Des tirs nourris et des explosions résonnaient non loin du Palais de justice, devant lequel s'étaient massés des centaines de manifestants vêtus de noir, alors que des correspondants de l'AFP ont vu des hommes portant des armes légères ou moyennes.
Des ambulances, sirènes hurlantes, affluaient pour évacuer les victimes dans les rues désertées, les habitants s'étant réfugiés dans leurs appartements et revivant des scènes de guerre qu'ils pensaient oubliées. Sur les réseaux sociaux, des images montraient des écoliers d'un établissement du secteur se cachant sous leurs bureaux ou rassemblés par terre devant les salles de classe.
Chars déployés
Les chars de l'armée se sont déployés dans le quartier, en bouclant les accès, et la troupe a prévenu qu'elle tirerait à bout portant sur toute personne qui ouvrirait le feu. Le Hezbollah et le mouvement Amal avaient appelé à la manifestation pour exiger le remplacement du juge Tareq Bitar, qui est déterminé à interroger de hauts responsables dont deux ex-ministres d'Amal.
Dans un communiqué commun, les deux mouvements chiites ont accusé des «francs-tireurs postés sur les toits des immeubles» du secteur d'avoir tiré sur les manifestants. La séquence des événements qui a mené à l'embrasement reste cependant confuse.
Le ministre de l'Intérieur Bassam Mawlawi a fait état de six morts. Parmi les victimes figurent un homme tué par une balle à la tête, un deuxième atteint à la poitrine et une femme de 24 ans a été tuée par une balle perdue alors qu'elle se trouvait chez elle, selon des sources médicales. Selon la Croix-Rouge libanaise, 30 personnes ont été blessées.

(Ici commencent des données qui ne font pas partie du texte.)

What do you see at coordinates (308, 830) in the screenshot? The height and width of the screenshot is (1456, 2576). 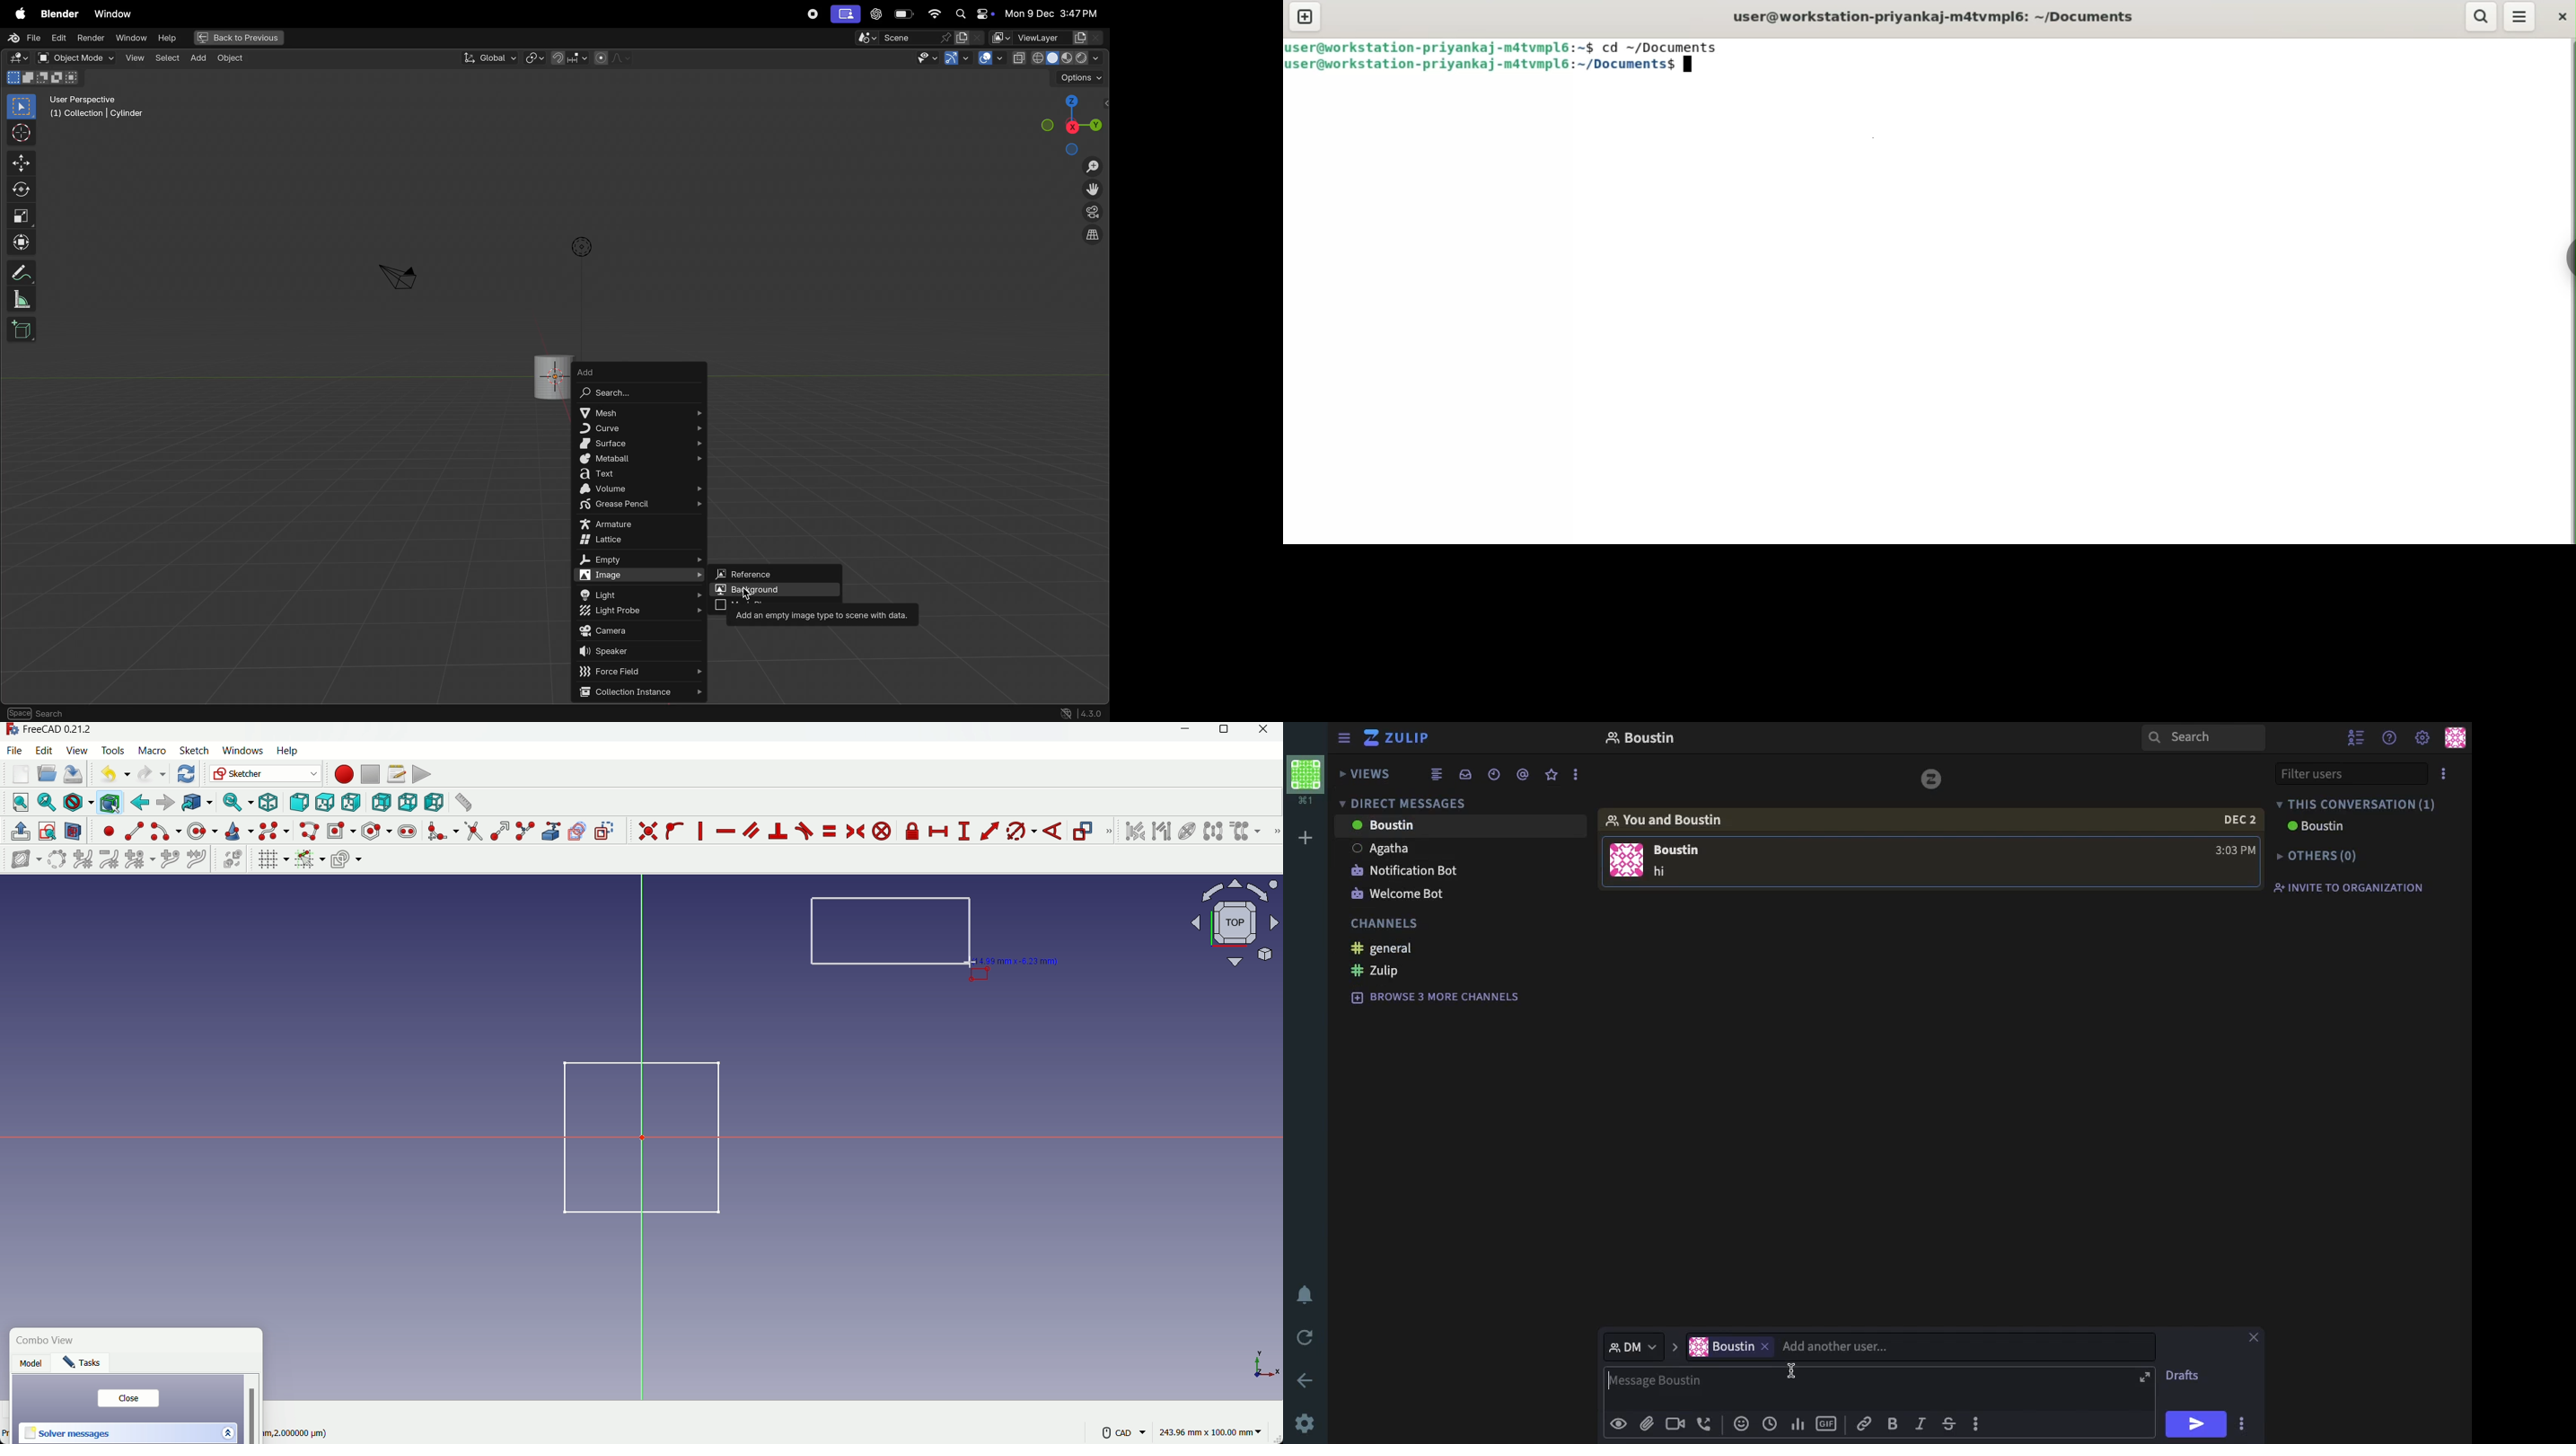 I see `create polyline` at bounding box center [308, 830].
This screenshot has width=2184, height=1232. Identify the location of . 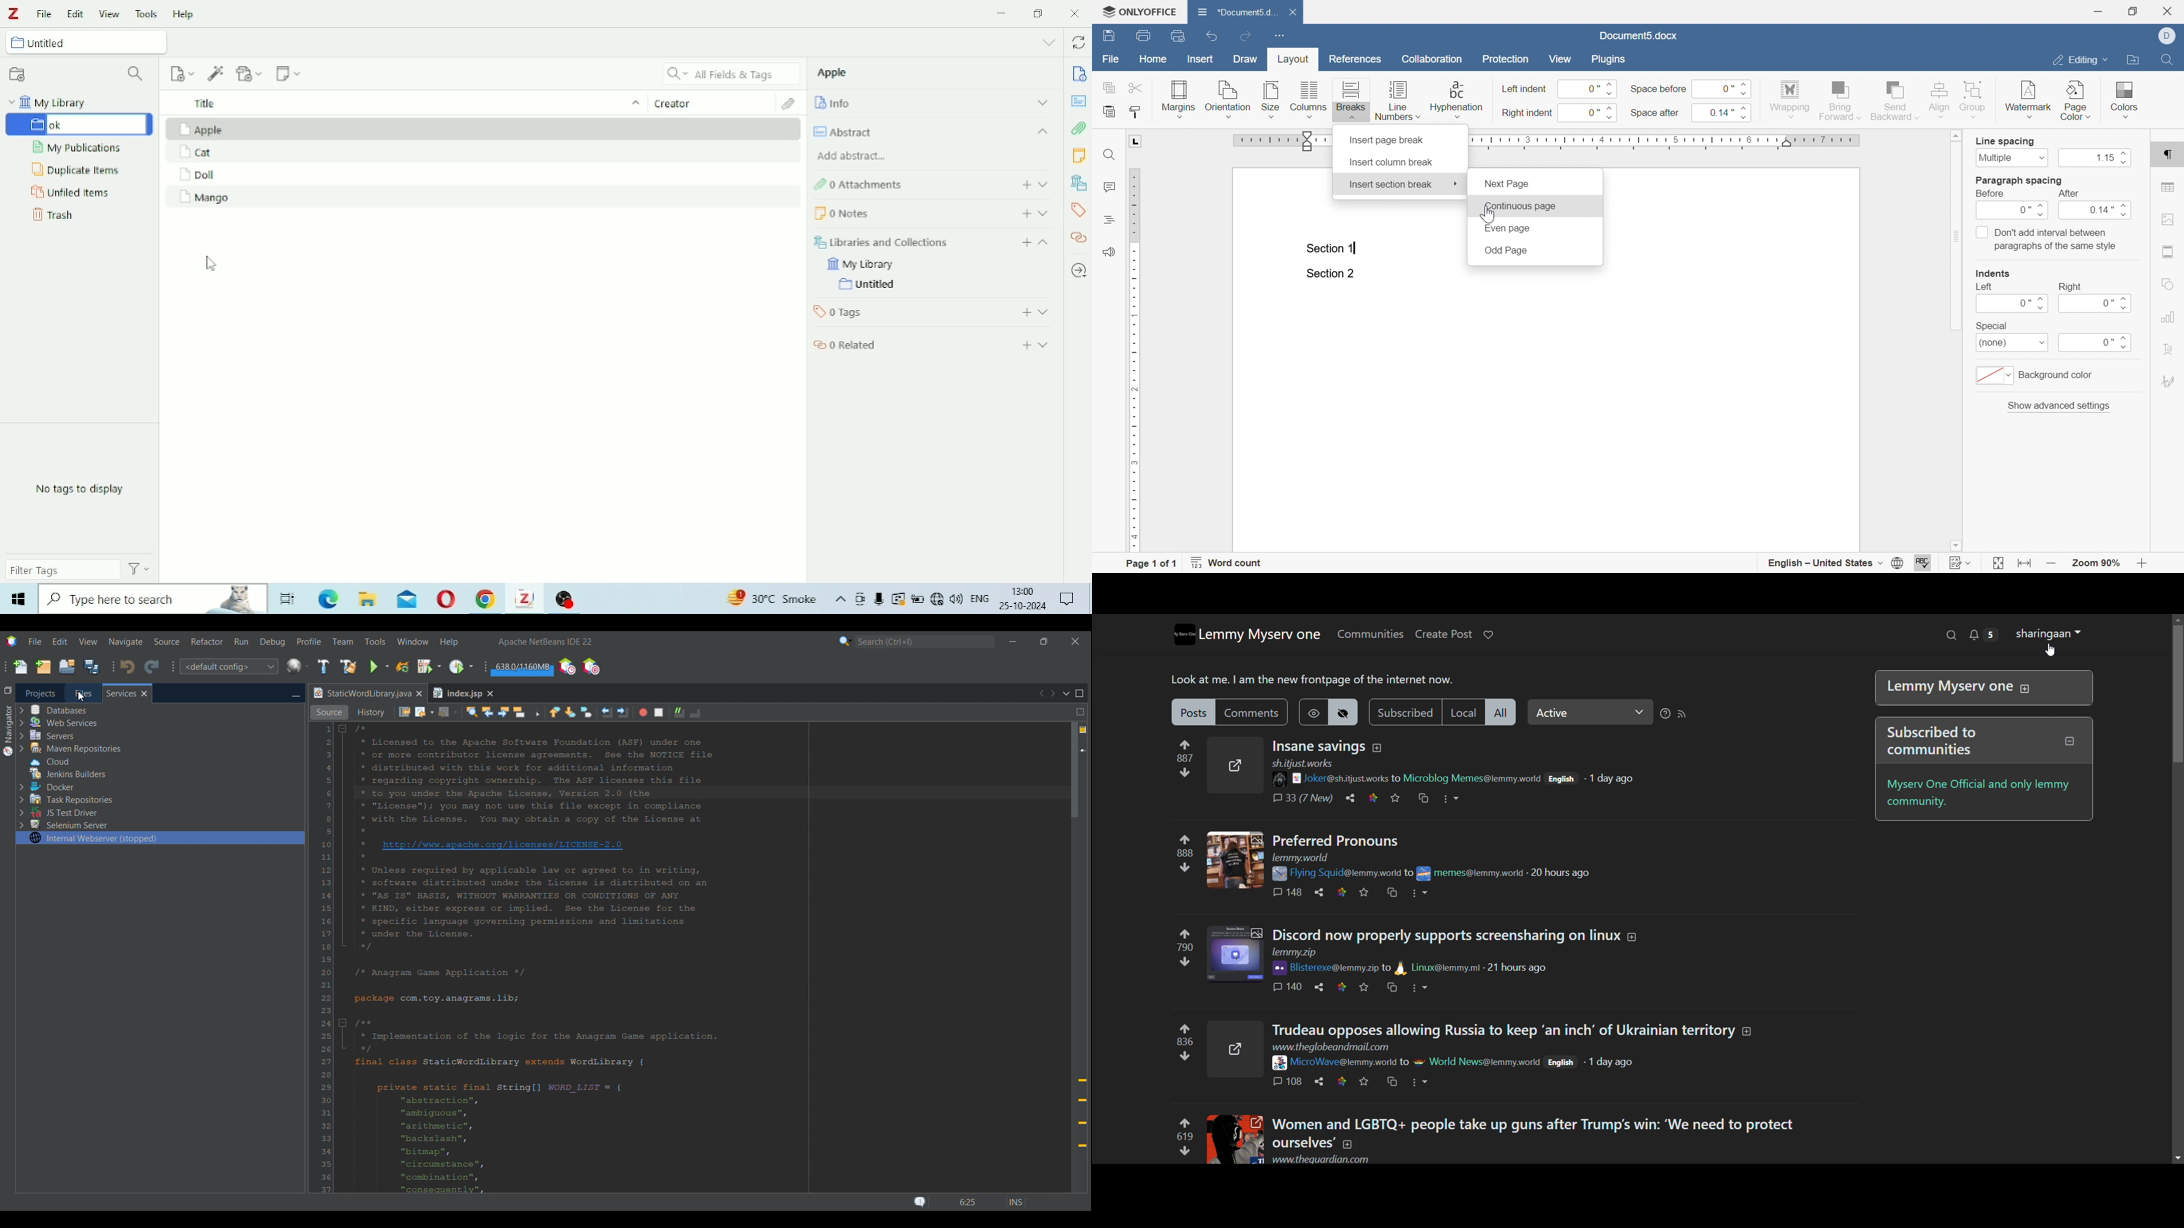
(978, 598).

Le ministre a lancé un appel à «préserver la paix civile», soulignant que «des francs-tireurs» étaient à l'origine des tirs puisque des victimes ont été atteintes à la tête selon lui.
Le Premier ministre Nagib Mikati a appelé au retour au calme et mis en garde contre les tentatives d'entraîner le Liban dans un cycle de violence.
Déstabilisation?
«Le fait que le Hezbollah descende dans la rue et jette tout son poids dans cette bataille (..) pourrait mener à d'importants affrontements et à la déstabilisation du pays tout entier», a déclaré à l'AFP l'analyste politique Karim Bitar.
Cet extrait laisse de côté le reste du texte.